Por Valentín Varillas
No se siente cómodo AMLO con el traje de presidente de este país.
Aquel que más de 33 millones de mexicanos le confeccionamos el primer día de julio del que hoy pareciera ya un lejano 2018.
A todas luces resulta evidente.
Paradójico si partimos del hecho de que compitió tres veces por él y peleó 12 años para lograrlo.
Pero ya en los hechos, es claro que no le gustan aquellas obligaciones que vienen con el paquete, que son inherentes al cargo.
Por ejemplo, aquello de gobernar para todos.
Esto que necesariamente implica tomar decisiones más allá de filias y fobias personales o de grupo y también, evaluar con cabeza fría lo que puede ser lo mejor para el país.
No únicamente para su voto duro, o para los miembros de su círculo cercano.
Pareciera que anhelaría manejar la titularidad del gobierno federal, bajo la lógica de un grupo de autoayuda, en donde las frases bonitas, el lenguaje motivador y el “echale-ganismo”, es suficiente para llevar a buen puerto la encomienda.
Mucho menos le atrae la incómoda tarea de dar resultados.
En ese contexto, es hoy la mentira y el engaño –más de 50 mil en las insufribles mañaneras- el eje rector del discurso oficial.

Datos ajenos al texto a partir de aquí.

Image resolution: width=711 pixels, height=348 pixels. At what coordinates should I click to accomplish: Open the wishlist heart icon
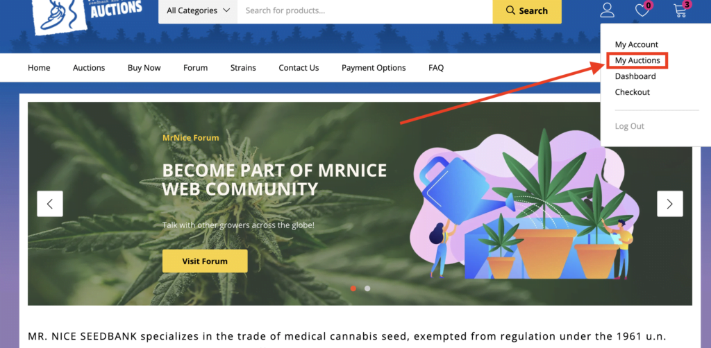642,10
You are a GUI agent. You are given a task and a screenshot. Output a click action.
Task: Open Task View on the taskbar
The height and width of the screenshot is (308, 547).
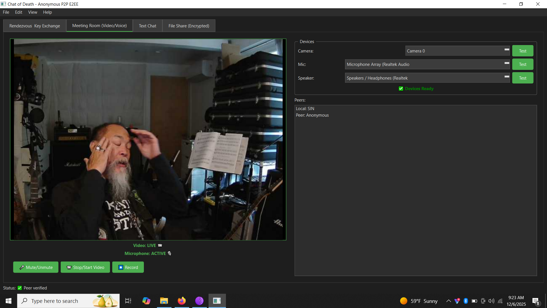pos(128,301)
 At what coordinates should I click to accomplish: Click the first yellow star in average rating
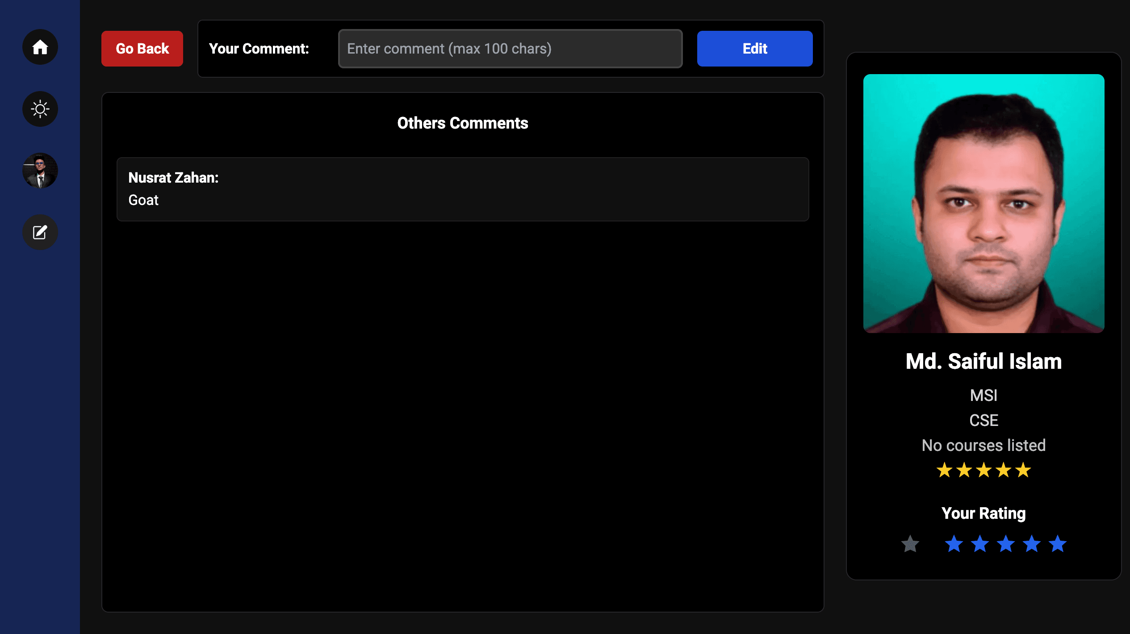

Los números fríos, los que no se prestan a la manipulación o a ambigüedad, en este contexto siempre estorban.
El “yo tengo otros datos”, obsesiva y demoledora frase con la que se oculta la realidad es prueba contundente de lo anterior.
Al presidente no le viene bien tampoco el tener límites en el ejercicio del poder.

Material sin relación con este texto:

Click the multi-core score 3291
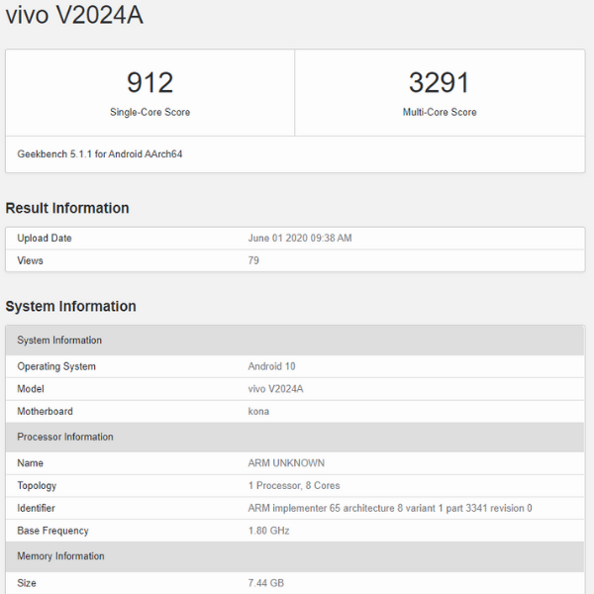The width and height of the screenshot is (594, 594). click(440, 82)
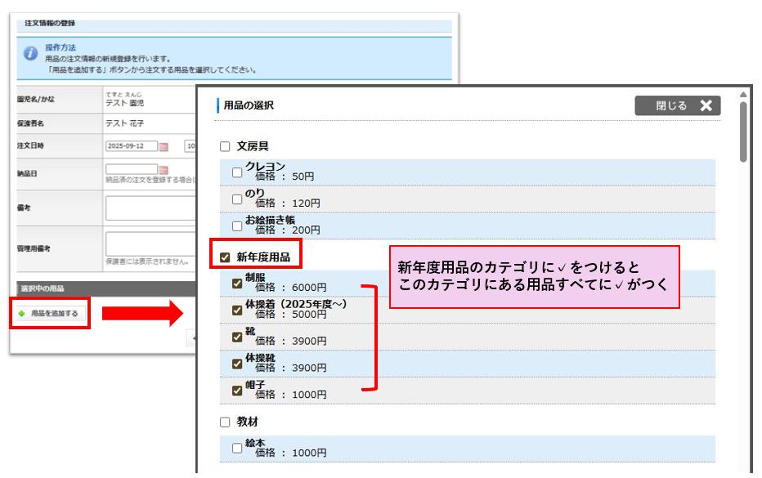The image size is (762, 478).
Task: Deselect 体操着（2025年度～） checkbox
Action: tap(237, 310)
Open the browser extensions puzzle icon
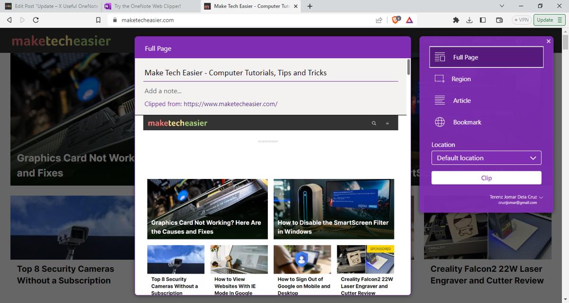Viewport: 569px width, 303px height. (x=456, y=20)
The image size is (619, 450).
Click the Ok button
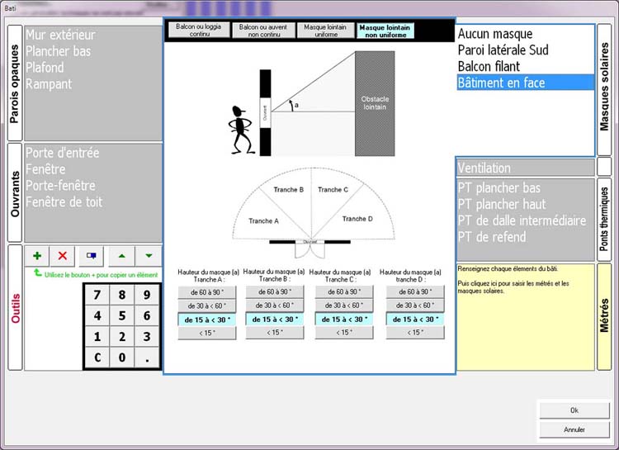coord(574,410)
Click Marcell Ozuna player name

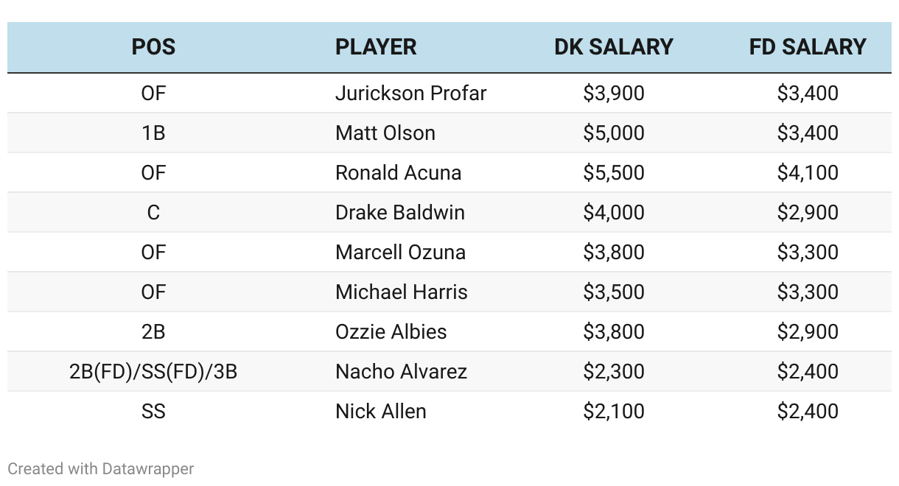point(400,253)
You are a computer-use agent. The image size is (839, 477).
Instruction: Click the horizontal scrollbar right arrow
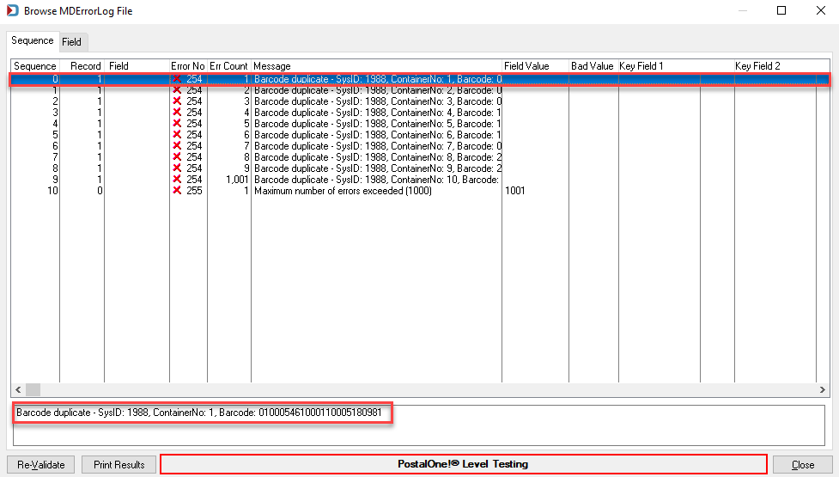823,389
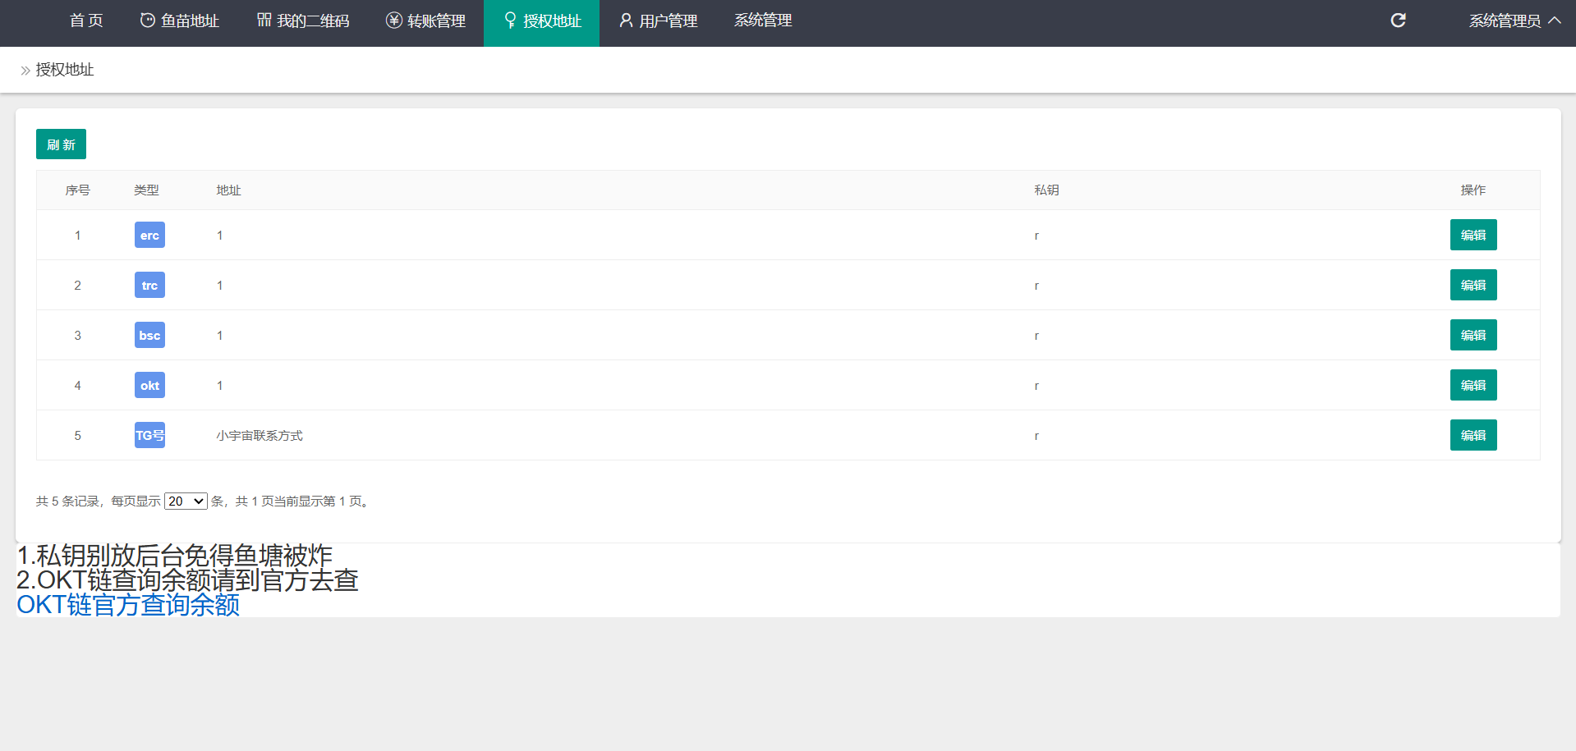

Los odiosos contrapesos obstruyen su magnánima voluntad y en su óptica personalísima, hay que desaparecerlos a como dé lugar.
No importa si para eso, hay que arrasar con el estado de derecho.

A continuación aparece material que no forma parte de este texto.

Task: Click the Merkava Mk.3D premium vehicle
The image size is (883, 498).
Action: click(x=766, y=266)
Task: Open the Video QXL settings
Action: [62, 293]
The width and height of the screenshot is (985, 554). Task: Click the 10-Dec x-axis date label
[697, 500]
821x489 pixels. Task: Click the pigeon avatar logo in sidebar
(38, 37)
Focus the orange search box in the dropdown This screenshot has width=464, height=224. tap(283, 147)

Hacer pedazos leyes, reglas y hasta la misma Constitución si es necesario.
Por lo mismo, quienes son un obstáculo real o imaginario en la consecución de sus objetivos, merecen ser destruidos, encarcelados o perseguidos.
Todo se vale con tal de imponerse.
El origen de lo anterior puede ser la añoranza al activismo.
A ese al que se dedicó en cuerpo y alma décadas y que fue –según él- la razón misma que lo motivó a dedicarse al servicio público.
Esta epifanía vocacional hoy ya no es necesaria, es más, resulta incómoda.
La lucha terminó y tuvo que haber mutado hace tiempo en un gobierno efectivo, de resultados.
En la forma y en el fondo.
En los usos y costumbres, modos, discurso y acciones.
En el activismo todo se vale, todo se critica, porque los toros se ven desde la barrera.
En ese terreno, la rijosidad ayuda, vende, te consigue hordas de seguidores y una congruencia y legitimidad que permanece inmaculada mientras la lucha siga.
Inminentemente se va perdiendo con el ejercicio de gobierno y es ahí en donde radica buena parte de la incomodidad presidencial.
Tal vez, en su evidente narcisismo, hoy le preocupe cómo pasará a la historia.
De qué manera será recordado.
En sus momentos de soledad, tal vez evalúe que, en una de esas, le hubiera gustado haber sido el eterno opositor.
El que encarnó siempre aquella romántica quimera del cambio y que por lo mismo, se santifica y honra como “lo que pudo ser”.
En México pasó con Maquío, Colosio, Carlos Madrazo y otras figuras que se idealizaron en el imaginario colectivo nacional a través de la tragedia.
¿Qué pensaríamos de ellos si hubieran llegado al cargo?
Si hubieran pasado de la teoría y el discurso, a la práctica, seguramente hoy tendríamos un juicio mucho menos benévolo de ellos.
Y así será, sin duda, con López Obrador y su 4T.
Ser recordado como otro más que prometió un cambio que nunca fue, no es precisamente el destino que más le atrae hoy al principal inquilino de Palacio Nacional.
Pero desgraciadamente, a estas alturas de su vida política, no es posible que el juicio de la historia sea distinto.